[Saved entries]
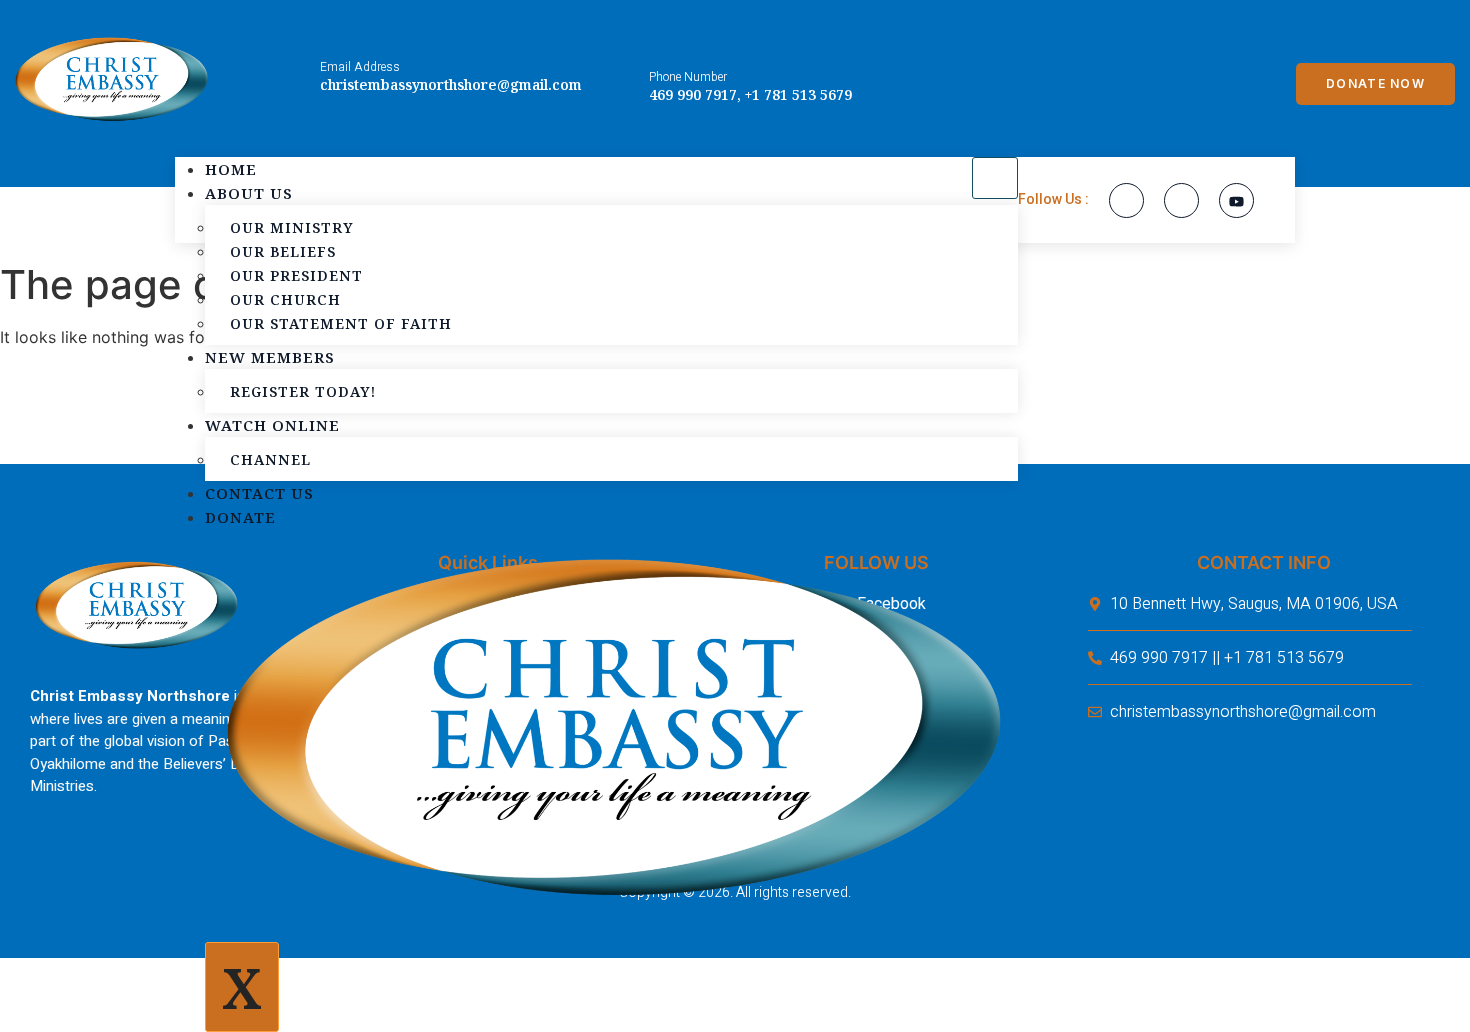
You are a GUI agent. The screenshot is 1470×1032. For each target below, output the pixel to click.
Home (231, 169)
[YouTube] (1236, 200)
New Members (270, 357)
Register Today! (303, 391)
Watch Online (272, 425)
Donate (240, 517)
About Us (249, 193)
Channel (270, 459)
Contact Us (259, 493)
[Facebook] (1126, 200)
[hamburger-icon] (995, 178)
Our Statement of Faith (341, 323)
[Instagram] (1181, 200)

■ Task to complete ■
The expected output is the lines from the one with "About Us (249, 193)" through the end of the data, exactly as written and nothing more.

■ Answer ■
About Us (249, 193)
Channel (270, 459)
Contact Us (259, 493)
[Facebook] (1126, 200)
[hamburger-icon] (995, 178)
Our Statement of Faith (341, 323)
[Instagram] (1181, 200)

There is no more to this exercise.